They met their friendly persecutors of the evening before good-naturedly at breakfast. It was easy for Frank to see that Ritchie and his associates were ready to accept them as gritty comrades who could take a joke as a matter of course.

"You've paid your initiation fee in pluck and endurance, Jordan," said Mark
Prescott, the able lieutenant of Dean Ritchie in his rounds of mischief.
"You and Upton can consider yourselves full-fledged members of the Twilight
Club."

"Good!" laughed Frank as he started for the campus. Before he was out of the building, however, Frank got thinking of his adventures of the evening before. And instead of immediately joining his fellows he strolled around to the side of the academy.
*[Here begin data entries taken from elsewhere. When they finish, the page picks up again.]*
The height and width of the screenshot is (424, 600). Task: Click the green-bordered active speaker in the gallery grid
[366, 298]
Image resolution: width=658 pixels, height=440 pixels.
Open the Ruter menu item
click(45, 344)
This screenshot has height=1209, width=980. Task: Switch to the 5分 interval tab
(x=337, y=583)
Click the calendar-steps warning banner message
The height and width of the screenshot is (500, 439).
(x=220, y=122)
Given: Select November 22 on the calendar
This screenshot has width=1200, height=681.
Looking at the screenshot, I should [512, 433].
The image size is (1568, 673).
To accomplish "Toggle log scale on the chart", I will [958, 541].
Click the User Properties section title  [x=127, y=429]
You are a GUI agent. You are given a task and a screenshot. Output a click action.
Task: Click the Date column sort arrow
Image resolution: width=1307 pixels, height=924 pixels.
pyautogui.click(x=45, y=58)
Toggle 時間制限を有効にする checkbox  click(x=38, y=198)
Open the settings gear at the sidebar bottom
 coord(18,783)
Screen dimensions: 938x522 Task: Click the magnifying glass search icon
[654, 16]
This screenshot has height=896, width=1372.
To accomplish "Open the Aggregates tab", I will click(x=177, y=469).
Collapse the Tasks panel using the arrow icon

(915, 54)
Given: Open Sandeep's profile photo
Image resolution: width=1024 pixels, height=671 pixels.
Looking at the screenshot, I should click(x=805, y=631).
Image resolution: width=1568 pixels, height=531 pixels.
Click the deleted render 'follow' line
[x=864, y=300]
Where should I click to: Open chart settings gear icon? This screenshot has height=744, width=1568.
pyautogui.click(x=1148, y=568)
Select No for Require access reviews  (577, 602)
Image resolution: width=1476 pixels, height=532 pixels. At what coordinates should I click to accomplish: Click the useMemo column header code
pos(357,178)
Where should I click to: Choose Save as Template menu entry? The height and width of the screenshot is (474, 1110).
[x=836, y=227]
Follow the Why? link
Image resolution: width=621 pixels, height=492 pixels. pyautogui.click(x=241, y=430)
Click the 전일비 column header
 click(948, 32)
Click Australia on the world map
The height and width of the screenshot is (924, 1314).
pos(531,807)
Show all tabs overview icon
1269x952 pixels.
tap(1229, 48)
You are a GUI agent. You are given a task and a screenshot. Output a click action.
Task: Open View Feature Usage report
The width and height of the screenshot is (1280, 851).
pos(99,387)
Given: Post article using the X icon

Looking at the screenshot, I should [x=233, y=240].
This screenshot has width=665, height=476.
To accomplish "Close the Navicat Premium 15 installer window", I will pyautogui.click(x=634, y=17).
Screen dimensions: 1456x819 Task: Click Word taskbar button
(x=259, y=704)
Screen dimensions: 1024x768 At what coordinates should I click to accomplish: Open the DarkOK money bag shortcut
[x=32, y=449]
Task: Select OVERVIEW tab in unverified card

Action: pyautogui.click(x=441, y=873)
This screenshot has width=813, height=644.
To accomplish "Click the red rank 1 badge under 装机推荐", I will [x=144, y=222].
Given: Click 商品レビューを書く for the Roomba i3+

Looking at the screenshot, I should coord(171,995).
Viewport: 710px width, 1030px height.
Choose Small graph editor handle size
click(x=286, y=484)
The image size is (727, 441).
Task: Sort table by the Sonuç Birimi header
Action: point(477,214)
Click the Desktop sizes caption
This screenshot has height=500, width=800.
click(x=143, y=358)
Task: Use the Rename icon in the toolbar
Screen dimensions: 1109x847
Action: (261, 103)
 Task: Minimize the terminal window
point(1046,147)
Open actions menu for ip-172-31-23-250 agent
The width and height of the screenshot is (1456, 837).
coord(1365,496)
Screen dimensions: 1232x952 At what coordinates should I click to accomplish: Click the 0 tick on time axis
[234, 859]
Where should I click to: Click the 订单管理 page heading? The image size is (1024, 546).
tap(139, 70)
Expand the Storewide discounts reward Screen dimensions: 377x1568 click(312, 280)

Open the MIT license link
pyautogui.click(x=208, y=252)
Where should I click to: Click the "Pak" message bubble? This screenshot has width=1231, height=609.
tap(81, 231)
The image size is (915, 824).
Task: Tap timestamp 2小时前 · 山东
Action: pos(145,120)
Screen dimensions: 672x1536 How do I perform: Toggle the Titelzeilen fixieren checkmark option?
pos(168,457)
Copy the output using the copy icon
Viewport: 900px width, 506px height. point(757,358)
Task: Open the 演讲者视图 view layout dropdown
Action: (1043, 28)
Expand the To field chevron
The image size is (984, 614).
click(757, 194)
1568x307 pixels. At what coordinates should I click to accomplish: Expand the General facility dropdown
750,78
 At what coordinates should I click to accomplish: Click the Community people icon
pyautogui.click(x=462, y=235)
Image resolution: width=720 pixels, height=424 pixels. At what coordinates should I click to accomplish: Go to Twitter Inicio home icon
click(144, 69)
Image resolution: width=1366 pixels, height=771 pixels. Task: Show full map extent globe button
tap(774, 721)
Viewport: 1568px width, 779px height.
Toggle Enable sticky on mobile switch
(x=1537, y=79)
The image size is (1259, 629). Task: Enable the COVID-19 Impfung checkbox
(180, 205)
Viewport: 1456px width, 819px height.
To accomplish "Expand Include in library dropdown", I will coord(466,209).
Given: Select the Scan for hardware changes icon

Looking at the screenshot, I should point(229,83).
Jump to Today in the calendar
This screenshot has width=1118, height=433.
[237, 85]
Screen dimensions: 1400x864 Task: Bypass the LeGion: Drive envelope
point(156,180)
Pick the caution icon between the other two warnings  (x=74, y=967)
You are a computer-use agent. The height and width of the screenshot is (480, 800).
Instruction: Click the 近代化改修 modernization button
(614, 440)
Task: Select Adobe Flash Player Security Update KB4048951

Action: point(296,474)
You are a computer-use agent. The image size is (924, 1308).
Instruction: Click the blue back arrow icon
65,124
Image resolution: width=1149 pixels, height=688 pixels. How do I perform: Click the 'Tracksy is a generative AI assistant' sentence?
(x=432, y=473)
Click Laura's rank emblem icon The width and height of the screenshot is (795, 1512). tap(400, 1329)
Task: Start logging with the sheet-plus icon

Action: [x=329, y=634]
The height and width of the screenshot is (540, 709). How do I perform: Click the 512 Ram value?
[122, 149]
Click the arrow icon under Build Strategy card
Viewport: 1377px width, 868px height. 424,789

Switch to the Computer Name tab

There was a walk, not much used by the students, leading past the kitchen and laundry quarters of the school. As Frank got nearly to the end of this a baseball whizzed by him and he saw Banbury and a crony named Durkin making for it.

Just at that moment, too, Frank noticed a boy wearing a long apron sitting on a stone step just outside the kitchen door.

He was peeling potatoes, and he was peeling them right, fully engrossed in his labors, as though it were some artistic and agreeable occupation.

"Well! well! well!" irresistibly ejaculated Frank. "If it isn't Ned
Foreman!"

CHAPTER XIV

THE ROW ON THE CAMPUS

"Shake!" cried Frank, rushing forward and extending a warm hand.